Debussy
Prélude à laprès-midi dun faune
Mendelssohn
Violin Concerto in E minor, Op.64
Ravel
Daphnis et Chloë
Maxim Vengerov (violin)
London Symphony Chorus
London Symphony Orchestra
Sir Colin Davis
Reviewed by: Colin Anderson
Reviewed: 22 October, 2003
Venue: Barbican Hall, London
With both Anne-Sophie Mutter and André Previn under the weather, Maxim Vengerov and Sir Colin Davis came to the rescue, Mendelssohn’s concerto replacing Korngold’s. For the record, the repeat of this concert (on the 23rd) was cancelled.
Allowing he was due a night off, Vengerov, typically himself in distracting facial and bodily contortions, was somewhat sloppy with rhythms. The first movement cadenza was commanding, though, and there was some impressive spiccato playing leading into the first movement coda. Overall, it was left to the orchestra and conductor to supply the more natural expression.

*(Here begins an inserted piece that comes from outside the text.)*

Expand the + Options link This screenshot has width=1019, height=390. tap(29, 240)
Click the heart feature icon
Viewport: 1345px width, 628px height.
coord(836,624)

Given the concerto seemed under-rehearsed (understandable given the circumstances) – there was a minor hiatus in the first movement and the ultimate bars lacked culmination – it was surprising to have an encore, the Méditation from Massenet’s Thaïs, which lacked inspiration however generous the intention.
Although Colin Davis has long been a sympathetic conductor of French opera (including Massenet), his forays into the country’s orchestral music are not so frequent, at least in London. Davis is his own man; his time-taken, slow-burn approach brings glorious dividends. The stopwatch might have reported a 13-minute Faune and a Daphnis lasting the best part of an hour, but to simply say these were ’slow’ renditions would be to miss what was actually revealed during the process. The flautist opened Faune without signal before Sir Colin unobtrusively took the reins for a rapt, sensuous account that grew to a centre of passion, one even more expansive.
Daphnis was unfolded as a processional, Davis perceiving the ballet score’s symphonic whole; episodes were made indivisible and as logical as a Sibelius symphony (of which Davis is a master, of course). While there were a few moments of uncertainty and imprecision in the playing, it was nothing compared to the absorbing nature of the performance itself; nothing seemed superfluous. Sir Colin’s fizzing pace for the closing bacchanal, apposite in terms of scenario if not the musical through-line so carefully set-up hitherto, found the LSO in scintillating form. The members of the LSO Chorus were lusty revellers.
The audience seemed spellbound, save the fidgety gent near me who failed to hear or didn’t care about his squeaking shoes. Long may Sir Colin’s Indian summer continue to entrance and enlighten us.